● **Records from a dataset**
....
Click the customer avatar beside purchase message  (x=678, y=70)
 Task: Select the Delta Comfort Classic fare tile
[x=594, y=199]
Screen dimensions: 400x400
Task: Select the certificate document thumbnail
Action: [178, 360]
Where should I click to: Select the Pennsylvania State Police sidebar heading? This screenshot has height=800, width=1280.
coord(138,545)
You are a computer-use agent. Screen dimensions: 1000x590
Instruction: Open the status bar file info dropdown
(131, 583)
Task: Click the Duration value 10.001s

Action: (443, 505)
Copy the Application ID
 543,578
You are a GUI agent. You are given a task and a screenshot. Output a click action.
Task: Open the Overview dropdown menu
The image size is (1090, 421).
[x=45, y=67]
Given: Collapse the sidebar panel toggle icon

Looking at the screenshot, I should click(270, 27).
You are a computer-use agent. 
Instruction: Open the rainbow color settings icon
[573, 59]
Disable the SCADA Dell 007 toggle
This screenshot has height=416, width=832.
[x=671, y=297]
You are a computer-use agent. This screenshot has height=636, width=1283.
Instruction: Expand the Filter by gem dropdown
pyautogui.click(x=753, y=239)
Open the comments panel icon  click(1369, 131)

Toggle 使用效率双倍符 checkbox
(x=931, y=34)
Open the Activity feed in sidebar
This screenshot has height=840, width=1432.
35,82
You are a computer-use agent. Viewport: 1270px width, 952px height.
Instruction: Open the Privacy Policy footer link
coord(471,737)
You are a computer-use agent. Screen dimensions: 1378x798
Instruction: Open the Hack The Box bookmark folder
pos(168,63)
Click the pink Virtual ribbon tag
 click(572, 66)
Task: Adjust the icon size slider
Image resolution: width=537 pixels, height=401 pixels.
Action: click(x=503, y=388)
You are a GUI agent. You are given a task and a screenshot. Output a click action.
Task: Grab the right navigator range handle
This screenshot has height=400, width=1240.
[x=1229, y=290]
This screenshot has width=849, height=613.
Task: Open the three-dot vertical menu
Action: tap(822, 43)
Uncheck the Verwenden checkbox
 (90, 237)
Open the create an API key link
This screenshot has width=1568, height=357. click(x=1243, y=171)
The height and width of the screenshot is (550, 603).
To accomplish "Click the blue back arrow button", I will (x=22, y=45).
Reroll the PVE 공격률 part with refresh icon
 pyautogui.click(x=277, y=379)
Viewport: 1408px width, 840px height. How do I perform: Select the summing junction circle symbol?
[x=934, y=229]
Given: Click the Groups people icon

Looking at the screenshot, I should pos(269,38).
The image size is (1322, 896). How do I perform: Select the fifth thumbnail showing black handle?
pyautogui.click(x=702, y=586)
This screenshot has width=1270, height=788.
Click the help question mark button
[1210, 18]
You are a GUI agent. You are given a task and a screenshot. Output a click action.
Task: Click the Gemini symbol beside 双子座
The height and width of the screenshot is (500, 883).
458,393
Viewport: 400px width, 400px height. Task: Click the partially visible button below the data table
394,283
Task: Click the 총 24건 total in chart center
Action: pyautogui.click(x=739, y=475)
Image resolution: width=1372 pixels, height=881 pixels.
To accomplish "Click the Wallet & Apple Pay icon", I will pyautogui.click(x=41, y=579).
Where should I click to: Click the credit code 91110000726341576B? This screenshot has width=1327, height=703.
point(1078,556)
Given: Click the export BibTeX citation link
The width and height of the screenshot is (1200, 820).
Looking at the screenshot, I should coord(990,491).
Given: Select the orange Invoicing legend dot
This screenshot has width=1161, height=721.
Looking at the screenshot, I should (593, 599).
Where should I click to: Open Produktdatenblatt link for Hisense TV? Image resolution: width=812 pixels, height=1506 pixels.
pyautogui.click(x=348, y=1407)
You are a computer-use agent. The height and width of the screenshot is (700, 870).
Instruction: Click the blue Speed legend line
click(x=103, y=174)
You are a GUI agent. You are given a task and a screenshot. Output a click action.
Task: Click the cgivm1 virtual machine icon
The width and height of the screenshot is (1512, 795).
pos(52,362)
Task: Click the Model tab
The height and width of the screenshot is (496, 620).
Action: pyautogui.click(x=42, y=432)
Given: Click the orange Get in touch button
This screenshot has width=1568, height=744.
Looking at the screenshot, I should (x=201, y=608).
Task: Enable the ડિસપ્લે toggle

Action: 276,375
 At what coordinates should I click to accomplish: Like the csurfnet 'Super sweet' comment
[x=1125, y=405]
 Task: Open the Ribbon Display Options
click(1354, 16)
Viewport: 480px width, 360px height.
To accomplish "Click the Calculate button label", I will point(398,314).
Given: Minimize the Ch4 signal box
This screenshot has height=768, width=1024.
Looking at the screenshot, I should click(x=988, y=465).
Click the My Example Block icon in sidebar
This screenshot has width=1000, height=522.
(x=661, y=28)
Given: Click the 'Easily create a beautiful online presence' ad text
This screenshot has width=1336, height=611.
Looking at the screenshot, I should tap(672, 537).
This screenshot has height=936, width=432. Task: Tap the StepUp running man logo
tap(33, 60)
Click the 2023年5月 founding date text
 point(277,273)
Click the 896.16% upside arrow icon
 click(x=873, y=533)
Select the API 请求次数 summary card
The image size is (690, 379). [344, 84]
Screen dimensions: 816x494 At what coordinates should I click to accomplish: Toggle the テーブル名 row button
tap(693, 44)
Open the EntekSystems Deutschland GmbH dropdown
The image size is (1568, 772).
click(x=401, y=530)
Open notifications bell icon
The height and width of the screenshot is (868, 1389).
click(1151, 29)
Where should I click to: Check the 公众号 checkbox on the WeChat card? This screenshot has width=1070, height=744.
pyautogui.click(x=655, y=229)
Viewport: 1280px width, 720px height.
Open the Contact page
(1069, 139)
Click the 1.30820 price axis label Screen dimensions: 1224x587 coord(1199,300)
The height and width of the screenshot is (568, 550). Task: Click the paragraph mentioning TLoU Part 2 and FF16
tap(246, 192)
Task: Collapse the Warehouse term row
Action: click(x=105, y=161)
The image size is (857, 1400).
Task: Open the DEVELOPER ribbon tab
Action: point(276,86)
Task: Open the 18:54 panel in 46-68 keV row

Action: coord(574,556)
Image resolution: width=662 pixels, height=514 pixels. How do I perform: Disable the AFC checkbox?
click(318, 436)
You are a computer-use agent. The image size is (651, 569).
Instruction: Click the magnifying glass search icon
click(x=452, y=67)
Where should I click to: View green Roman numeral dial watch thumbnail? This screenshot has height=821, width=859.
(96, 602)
....
Copy out the lines above exactly, beginning at the one that contains "This screenshot has height=840, width=1432." and ending at the one that contains "Task: Grab the right navigator range handle".

This screenshot has height=840, width=1432.
35,82
You are a computer-use agent. Viewport: 1270px width, 952px height.
Instruction: Open the Privacy Policy footer link
coord(471,737)
You are a computer-use agent. Screen dimensions: 1378x798
Instruction: Open the Hack The Box bookmark folder
pos(168,63)
Click the pink Virtual ribbon tag
 click(572, 66)
Task: Adjust the icon size slider
Image resolution: width=537 pixels, height=401 pixels.
Action: click(x=503, y=388)
You are a GUI agent. You are given a task and a screenshot. Output a click action.
Task: Grab the right navigator range handle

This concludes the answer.